Ikänik Farms 2021 January Issuance
On January 8, 2021, Ikänik Farms issued a total of 125,000 Ikänik Farms Common Shares and 5,908 Ikänik Farms Series A Shares at a price of $0.40 and $40.00, per Ikänik Farms Common Share and Ikänik Farms Series A Share, respectively, representing a dollar amount of $286,320 in the aggregate, to employees and one supplier of Ikänik Farms in satisfaction of services previously rendered.
Subsequent Stock Option Issuances
Subsequent to December 31, 2019, the Company granted a total of 3,305,000 stock options with an exercise price of $0.40 per share to its directors and employees.
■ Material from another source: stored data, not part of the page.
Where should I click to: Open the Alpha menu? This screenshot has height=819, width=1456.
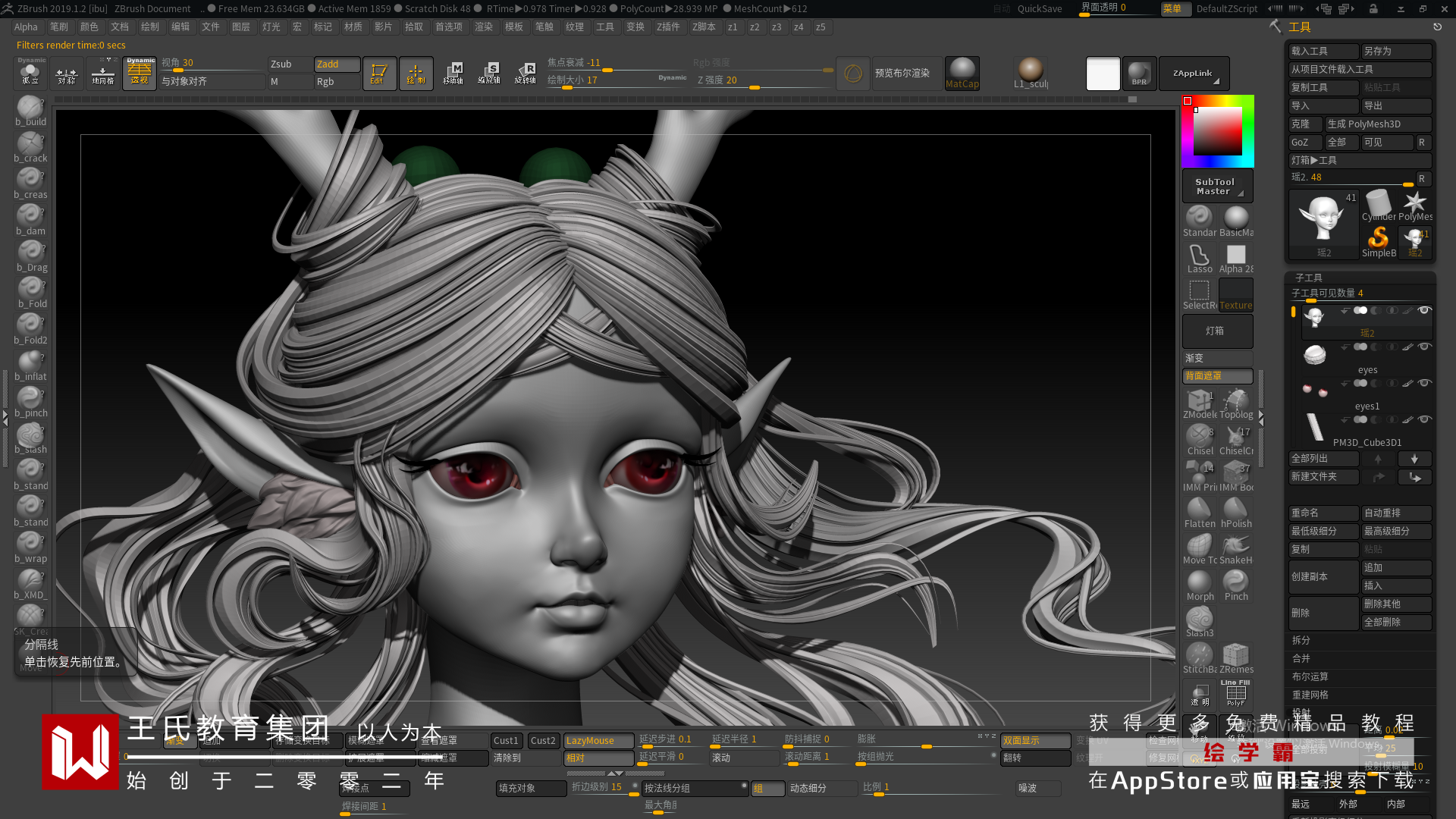coord(26,27)
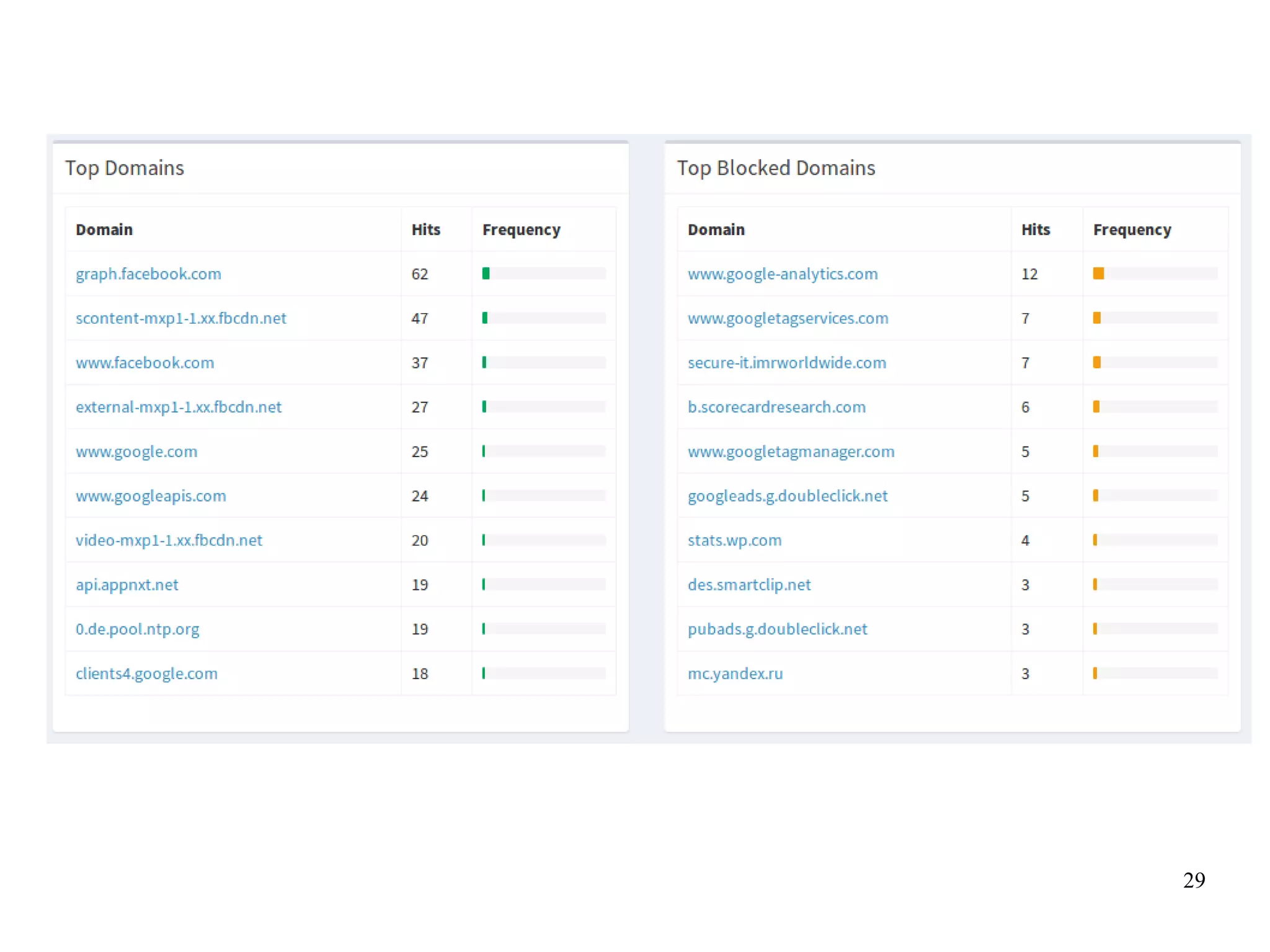Select the secure-it.imrworldwide.com blocked domain
The width and height of the screenshot is (1270, 952).
tap(786, 363)
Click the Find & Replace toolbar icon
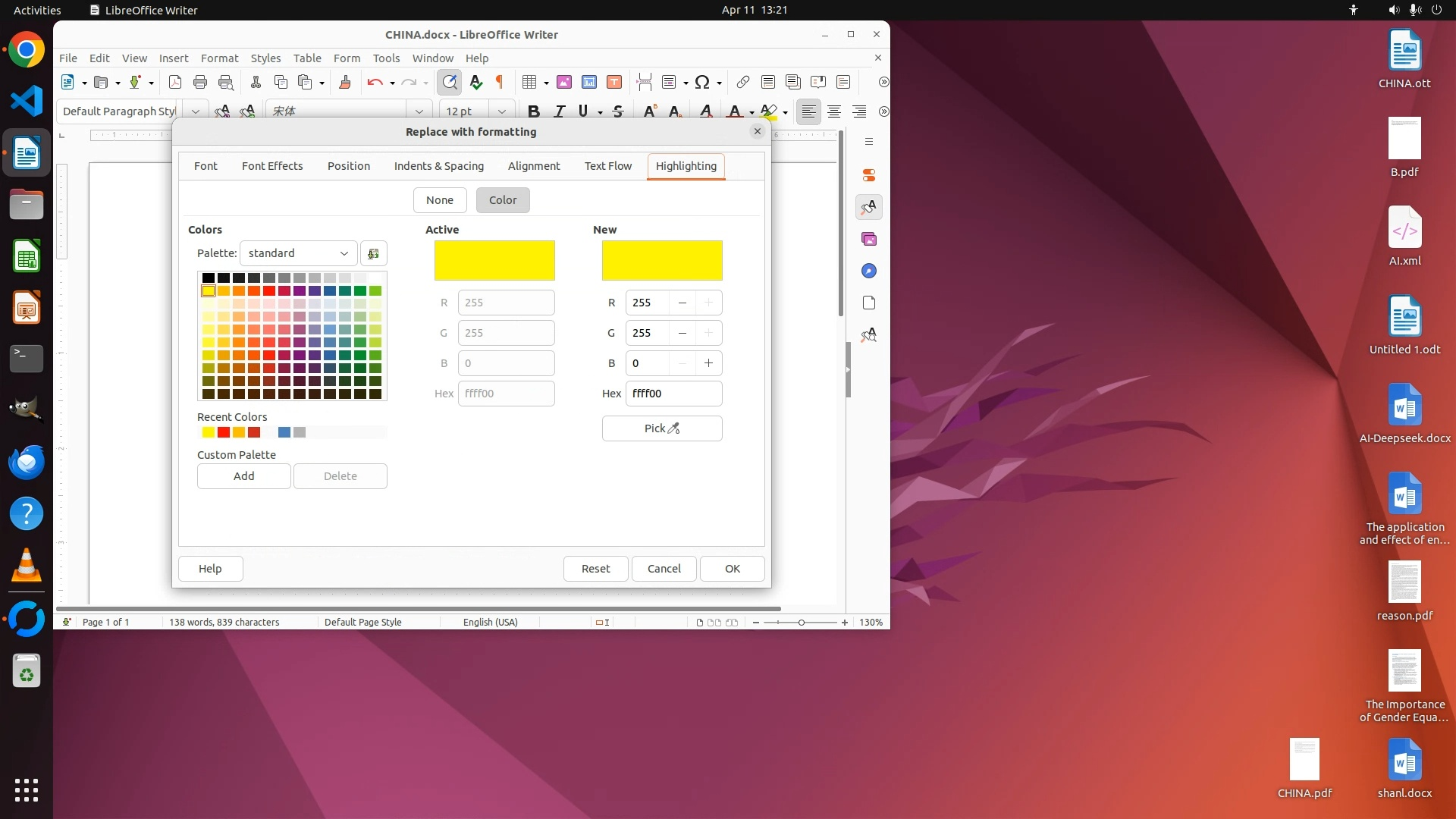This screenshot has width=1456, height=819. coord(450,82)
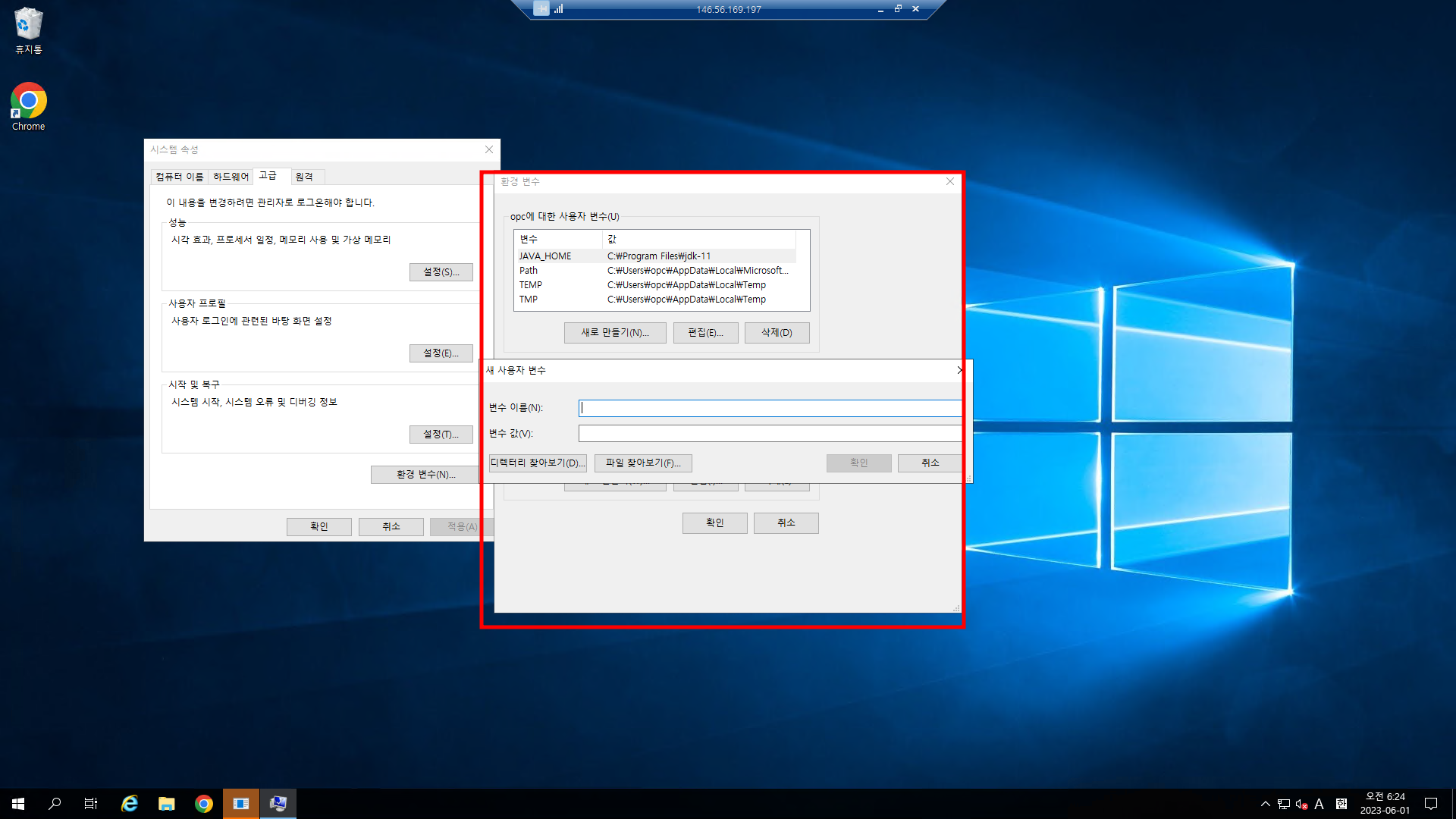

Ikänik Farms 2021 Post-Listing Private Placement
On March 8, 2021, Ikänik Farms entered into an irrevocable subscription agreement (the “ Subscription Agreement ”) with an arm’s length third party (the “ Subscriber ”) to complete a non-brokered private placement (the “ Post-Listing Private Placement ”) in common shares of the Resulting Issuer for aggregate gross proceeds of $30,000,000 (the “ Subscription Amount ”), payable upon closing of the Post-Listing Private Placement. Pursuant to the terms of the Subscription Agreement, the Subscriber will receive such number of Resulting Issuer Subordinate Voting Shares as is equal to the Subscription Amount divided by 90% of the volume weighted average price per Resulting Issuer Subordinate Voting Share during the ten (10) consecutive trading days immediately prior to the applicable date of calculation, with such date being a date that is no earlier than the fifteenth (15th) business day and no later than the forty-fifth (45th) business day following the completion of the Liquidity Event, to be selected by the Resulting Issuer. The Subscription Agreement contains various conditions to closing, including, but not limited to, the receipt of all necessary approvals and consents, including regulatory approvals and the approval of the CSE in respect of the PostListing Private Placement and also stipulates that the Resulting Issuer Subordinate Shares shall not be issued at a price that is lower than the amount permitted pursuant to the policies of the CSE.